■ **MATERIAL PROVIDED**:
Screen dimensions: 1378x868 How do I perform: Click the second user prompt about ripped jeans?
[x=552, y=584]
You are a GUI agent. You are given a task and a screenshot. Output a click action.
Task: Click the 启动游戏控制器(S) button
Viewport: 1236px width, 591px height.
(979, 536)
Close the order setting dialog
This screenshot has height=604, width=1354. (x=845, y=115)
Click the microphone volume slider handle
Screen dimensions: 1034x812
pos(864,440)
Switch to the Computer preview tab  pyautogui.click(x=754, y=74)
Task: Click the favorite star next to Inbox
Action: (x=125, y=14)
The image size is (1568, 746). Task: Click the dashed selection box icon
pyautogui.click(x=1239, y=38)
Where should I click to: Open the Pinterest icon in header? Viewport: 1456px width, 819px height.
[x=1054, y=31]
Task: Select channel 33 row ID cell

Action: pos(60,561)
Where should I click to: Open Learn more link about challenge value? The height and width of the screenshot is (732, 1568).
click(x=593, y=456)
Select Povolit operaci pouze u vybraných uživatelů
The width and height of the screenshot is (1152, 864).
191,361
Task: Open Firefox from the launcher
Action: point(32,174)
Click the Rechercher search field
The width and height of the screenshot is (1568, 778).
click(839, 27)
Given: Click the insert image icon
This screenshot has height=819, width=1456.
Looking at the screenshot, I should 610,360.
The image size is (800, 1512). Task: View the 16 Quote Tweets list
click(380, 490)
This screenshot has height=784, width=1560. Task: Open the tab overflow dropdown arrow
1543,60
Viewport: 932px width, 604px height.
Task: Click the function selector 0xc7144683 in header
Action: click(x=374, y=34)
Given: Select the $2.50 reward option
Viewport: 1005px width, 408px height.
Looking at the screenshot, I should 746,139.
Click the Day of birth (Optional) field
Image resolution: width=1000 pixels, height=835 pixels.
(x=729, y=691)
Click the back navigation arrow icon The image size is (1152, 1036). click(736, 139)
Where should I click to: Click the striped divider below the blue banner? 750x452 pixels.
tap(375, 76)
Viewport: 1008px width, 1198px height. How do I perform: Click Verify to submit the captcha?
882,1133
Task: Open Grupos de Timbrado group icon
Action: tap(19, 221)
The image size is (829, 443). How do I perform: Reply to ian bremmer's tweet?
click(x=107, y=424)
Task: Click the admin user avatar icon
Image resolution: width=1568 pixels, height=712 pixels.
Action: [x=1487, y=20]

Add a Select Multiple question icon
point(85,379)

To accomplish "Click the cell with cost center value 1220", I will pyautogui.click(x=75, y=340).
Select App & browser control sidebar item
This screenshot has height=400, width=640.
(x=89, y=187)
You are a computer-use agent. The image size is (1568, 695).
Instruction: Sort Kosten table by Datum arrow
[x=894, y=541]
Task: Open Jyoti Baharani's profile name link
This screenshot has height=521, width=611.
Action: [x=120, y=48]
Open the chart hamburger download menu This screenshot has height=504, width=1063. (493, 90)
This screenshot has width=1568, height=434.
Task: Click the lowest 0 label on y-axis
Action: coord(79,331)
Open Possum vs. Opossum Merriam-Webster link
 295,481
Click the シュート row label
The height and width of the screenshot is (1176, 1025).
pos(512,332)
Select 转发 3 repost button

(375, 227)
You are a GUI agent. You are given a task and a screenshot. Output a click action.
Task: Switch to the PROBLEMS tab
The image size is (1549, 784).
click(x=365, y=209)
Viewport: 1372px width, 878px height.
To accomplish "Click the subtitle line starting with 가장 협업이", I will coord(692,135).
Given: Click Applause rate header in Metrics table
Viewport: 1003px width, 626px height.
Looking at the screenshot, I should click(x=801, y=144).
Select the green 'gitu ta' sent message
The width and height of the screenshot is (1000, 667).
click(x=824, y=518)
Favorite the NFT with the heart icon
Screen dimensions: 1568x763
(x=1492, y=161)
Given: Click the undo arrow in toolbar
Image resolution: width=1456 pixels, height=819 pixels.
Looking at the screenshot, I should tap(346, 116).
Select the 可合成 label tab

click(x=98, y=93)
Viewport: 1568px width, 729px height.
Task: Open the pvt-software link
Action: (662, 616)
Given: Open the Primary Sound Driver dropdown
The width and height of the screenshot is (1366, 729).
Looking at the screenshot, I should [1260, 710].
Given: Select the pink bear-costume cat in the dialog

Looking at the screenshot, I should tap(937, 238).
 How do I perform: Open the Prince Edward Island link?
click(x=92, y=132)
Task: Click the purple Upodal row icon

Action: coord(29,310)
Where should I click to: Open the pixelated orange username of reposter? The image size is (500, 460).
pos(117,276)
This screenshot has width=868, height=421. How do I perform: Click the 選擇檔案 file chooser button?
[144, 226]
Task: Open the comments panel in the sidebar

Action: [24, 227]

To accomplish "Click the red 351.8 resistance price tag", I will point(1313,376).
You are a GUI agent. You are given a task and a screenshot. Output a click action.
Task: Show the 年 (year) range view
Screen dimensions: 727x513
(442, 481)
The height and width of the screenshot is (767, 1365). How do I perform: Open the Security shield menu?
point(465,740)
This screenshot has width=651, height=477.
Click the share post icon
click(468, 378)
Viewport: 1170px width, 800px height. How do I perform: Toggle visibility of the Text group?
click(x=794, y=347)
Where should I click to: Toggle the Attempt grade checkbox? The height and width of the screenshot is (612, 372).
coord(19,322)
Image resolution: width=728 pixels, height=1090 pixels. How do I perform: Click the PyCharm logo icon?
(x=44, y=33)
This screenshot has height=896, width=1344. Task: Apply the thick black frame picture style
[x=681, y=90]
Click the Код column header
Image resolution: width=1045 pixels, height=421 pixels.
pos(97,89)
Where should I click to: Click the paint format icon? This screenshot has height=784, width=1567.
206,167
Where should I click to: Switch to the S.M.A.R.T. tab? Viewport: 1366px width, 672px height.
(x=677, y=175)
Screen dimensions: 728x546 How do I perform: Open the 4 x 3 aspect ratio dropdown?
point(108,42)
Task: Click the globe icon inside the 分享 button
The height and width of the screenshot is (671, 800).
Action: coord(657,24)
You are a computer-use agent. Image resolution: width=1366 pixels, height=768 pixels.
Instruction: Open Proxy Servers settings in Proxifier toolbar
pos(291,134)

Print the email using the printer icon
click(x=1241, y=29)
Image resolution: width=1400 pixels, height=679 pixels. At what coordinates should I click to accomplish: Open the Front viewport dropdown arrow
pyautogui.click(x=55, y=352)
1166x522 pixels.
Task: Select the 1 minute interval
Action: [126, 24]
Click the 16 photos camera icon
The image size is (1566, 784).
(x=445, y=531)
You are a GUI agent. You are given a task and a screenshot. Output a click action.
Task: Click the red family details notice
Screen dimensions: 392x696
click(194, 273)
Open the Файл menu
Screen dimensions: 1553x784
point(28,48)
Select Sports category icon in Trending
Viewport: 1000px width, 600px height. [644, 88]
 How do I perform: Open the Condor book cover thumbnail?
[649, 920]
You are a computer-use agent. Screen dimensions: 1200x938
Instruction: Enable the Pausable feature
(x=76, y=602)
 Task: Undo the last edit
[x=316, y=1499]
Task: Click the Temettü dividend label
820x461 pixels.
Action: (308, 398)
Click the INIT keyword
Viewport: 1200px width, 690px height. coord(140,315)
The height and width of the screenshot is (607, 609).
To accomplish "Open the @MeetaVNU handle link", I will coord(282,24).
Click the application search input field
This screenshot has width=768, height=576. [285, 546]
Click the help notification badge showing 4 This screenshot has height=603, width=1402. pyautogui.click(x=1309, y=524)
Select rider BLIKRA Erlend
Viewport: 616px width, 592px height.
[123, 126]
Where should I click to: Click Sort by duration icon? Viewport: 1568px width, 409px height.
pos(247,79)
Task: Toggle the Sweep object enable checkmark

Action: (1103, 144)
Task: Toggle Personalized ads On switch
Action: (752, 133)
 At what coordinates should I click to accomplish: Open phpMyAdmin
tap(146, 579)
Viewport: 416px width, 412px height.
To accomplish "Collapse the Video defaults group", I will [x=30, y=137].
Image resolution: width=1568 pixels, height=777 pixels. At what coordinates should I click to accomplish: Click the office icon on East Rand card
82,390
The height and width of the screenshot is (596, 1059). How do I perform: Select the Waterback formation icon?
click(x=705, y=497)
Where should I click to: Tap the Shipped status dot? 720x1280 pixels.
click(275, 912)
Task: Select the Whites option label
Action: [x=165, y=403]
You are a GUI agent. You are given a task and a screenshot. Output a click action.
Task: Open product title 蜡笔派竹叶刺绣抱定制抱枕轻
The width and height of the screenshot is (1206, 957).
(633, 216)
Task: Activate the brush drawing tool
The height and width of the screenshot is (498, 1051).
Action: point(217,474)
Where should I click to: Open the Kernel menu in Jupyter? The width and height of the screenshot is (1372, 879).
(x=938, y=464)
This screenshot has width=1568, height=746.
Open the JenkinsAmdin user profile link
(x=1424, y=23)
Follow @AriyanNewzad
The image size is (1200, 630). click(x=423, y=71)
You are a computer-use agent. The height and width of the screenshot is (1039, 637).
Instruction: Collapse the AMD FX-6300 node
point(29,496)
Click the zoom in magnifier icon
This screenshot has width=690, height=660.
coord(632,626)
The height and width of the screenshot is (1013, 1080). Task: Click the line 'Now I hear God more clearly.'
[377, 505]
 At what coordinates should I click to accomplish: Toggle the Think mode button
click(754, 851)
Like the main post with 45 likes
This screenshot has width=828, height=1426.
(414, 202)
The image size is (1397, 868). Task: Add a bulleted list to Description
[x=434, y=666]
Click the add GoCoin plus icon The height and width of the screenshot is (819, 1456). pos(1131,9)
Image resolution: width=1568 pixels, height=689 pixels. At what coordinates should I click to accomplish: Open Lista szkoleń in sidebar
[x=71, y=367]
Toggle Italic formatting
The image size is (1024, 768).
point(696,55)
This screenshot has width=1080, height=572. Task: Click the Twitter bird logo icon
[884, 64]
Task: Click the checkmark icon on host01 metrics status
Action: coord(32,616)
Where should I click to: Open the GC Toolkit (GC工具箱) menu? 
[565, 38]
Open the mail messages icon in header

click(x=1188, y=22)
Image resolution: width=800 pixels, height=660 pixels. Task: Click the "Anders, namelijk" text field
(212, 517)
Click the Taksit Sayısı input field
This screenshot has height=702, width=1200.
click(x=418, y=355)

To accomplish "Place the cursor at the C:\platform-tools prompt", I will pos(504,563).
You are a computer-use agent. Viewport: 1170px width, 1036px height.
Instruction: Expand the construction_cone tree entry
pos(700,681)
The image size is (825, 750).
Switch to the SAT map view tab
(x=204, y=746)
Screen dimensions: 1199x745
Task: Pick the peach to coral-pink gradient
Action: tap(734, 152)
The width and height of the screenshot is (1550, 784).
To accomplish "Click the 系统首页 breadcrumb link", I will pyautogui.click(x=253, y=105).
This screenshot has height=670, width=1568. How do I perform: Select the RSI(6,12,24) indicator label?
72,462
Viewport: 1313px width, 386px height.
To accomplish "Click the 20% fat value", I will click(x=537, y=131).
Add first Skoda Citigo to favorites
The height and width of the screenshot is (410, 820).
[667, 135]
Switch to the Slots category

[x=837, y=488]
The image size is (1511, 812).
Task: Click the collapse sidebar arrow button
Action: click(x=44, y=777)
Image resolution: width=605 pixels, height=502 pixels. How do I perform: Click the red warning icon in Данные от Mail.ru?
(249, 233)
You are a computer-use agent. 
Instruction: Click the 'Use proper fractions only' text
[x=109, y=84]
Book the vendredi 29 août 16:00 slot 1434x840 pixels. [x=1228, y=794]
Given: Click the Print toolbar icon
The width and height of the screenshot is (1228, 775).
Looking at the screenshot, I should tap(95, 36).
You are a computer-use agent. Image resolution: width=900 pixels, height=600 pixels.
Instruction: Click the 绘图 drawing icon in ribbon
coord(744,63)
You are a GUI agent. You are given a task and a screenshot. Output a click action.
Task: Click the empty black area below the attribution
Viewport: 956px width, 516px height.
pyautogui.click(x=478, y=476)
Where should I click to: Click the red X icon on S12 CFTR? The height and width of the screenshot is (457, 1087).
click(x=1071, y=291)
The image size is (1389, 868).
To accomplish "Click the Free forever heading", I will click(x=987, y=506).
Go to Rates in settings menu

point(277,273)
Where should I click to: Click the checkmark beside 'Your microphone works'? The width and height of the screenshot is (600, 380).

■ **WHAT TO WORK ON**:
Rewrite the lines from the start of the records through the line containing "pyautogui.click(x=1239, y=38)", replacing "Viewport" with "Window size" and leaving everything else unchanged.

■ **PROBLEM SOLUTION**:
Screen dimensions: 1378x868 How do I perform: Click the second user prompt about ripped jeans?
[x=552, y=584]
You are a GUI agent. You are given a task and a screenshot. Output a click action.
Task: Click the 启动游戏控制器(S) button
Window size: 1236px width, 591px height.
(979, 536)
Close the order setting dialog
This screenshot has height=604, width=1354. (x=845, y=115)
Click the microphone volume slider handle
Screen dimensions: 1034x812
pos(864,440)
Switch to the Computer preview tab  pyautogui.click(x=754, y=74)
Task: Click the favorite star next to Inbox
Action: (x=125, y=14)
The image size is (1568, 746). Task: Click the dashed selection box icon
pyautogui.click(x=1239, y=38)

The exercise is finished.